• **Qué se pide**
Devuelve de forma literal el pasaje del texto sobre la propiedad de los medios que va desde "En el Estado" hasta "millones de euros.".

• **Texto extraído**

+ + + + + + +

En el Estado español ambos fondos de inversión no sólo controlan la producción de información y la creación de opinión a través de estos gigantes de la comunicación, sino que, desde noviembre de 2020, Blackrock y otro gran fondo de inversión, CVC, se convirtieron en los mayores propietarios del Grupo Prisa, incluido El País y la Cadena SER, al comprar su deuda por un valor de más de 1.000 millones de euros.

Además, Blackrock es propietaria de parte importante del accionariado de los principales conglomerados mediáticos del Estado español. Controla directamente parte del accionariado del grupo Atresmedia, propietario de Antena 3 y la Sexta, y del grupo Mediaset, propietario de Cuatro y Telecinco.

Resumiendo,

Es esta fase del capitalismo, con el mayor grado de concentración de capital que ha conocido la historia, la que permite el mayor grado de control social y la que, precisamente no soporta niveles de libertad de expresión que, en su momento, fueron consustanciales a las revoluciones burguesas. Máxima capacidad de control y mínima elasticidad para soportar la contradicción, son indicadores de la falsa libertad que preconizan y de la decadencia del sistema4.

Aunque haya claras diferencias en la situación de los diversos países europeos y americanos, y la gente más preocupada y sensibilizada tenga acceso a informaciones contrastadas, es un hecho que las grandes mayorías se dejan arrastrar por la corriente de la imposición, esperando que la tormenta amaine y que, tras la inundación, las aguas vuelvan a su cauce habitual5.

En “la era de la comunicación” los media locales o globales, aprovechando el aturdimiento y la sumisión de los trabajadores que sustentan el sistema sanitario o la educación pública, se encargan de mantener el máximo grado de alerta, y se hacen diariamente eco de los ejemplos de obediencia.    

Entre las conclusiones que podemos sacar ya de los meses transcurridos está que resulta inútil y sumamente ingenuo seguir reivindicando “un debate público y honesto”.

+ + + + + + +

• **Datos en estudio**
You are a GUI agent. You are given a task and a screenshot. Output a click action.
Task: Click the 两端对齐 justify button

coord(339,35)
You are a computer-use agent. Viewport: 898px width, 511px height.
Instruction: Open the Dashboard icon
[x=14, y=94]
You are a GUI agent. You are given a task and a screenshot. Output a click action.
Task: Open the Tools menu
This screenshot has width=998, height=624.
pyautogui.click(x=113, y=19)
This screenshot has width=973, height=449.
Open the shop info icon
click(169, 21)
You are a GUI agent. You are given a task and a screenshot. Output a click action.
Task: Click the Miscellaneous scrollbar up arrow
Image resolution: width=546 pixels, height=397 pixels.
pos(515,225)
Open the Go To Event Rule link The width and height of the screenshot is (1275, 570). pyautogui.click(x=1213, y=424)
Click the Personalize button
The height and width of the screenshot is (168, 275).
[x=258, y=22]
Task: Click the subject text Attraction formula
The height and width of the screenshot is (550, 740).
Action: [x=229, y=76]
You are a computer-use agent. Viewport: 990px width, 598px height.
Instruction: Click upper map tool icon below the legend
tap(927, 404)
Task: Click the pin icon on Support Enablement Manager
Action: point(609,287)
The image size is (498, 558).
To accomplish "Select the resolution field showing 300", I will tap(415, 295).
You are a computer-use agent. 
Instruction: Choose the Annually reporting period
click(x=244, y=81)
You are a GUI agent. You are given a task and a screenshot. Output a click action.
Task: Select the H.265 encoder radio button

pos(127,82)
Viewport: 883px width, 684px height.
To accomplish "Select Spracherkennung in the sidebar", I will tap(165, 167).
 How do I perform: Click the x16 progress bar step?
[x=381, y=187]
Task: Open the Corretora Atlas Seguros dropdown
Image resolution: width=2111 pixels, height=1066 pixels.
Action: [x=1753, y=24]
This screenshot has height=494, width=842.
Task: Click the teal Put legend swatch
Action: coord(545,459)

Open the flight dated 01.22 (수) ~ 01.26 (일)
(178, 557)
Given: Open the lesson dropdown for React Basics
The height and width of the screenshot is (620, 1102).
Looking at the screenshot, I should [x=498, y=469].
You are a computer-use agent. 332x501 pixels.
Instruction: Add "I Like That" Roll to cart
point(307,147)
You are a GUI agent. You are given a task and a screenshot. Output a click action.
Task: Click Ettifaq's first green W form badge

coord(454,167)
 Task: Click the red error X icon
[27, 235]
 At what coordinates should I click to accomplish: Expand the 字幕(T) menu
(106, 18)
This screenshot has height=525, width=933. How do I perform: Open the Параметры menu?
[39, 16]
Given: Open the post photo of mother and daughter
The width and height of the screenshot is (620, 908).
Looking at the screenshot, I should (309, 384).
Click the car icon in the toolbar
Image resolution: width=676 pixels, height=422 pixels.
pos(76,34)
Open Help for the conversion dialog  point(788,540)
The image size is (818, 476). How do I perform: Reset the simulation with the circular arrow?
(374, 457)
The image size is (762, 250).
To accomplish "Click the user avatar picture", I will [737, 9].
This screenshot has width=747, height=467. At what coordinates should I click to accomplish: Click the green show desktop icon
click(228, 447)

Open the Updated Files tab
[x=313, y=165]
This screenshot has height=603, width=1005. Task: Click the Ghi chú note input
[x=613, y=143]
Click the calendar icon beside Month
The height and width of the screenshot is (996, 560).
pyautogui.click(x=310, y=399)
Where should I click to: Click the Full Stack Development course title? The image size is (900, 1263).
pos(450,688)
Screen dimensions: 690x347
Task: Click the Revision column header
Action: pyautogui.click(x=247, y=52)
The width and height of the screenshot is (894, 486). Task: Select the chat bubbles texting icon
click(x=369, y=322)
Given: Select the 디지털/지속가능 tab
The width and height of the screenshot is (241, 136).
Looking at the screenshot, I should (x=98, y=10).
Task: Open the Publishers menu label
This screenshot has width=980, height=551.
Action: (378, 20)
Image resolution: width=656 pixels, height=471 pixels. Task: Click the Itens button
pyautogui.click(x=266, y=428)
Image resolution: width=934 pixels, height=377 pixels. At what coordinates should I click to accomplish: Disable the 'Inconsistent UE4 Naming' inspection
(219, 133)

+ + + + + + +

• **La respuesta**
En el Estado español ambos fondos de inversión no sólo controlan la producción de información y la creación de opinión a través de estos gigantes de la comunicación, sino que, desde noviembre de 2020, Blackrock y otro gran fondo de inversión, CVC, se convirtieron en los mayores propietarios del Grupo Prisa, incluido El País y la Cadena SER, al comprar su deuda por un valor de más de 1.000 millones de euros.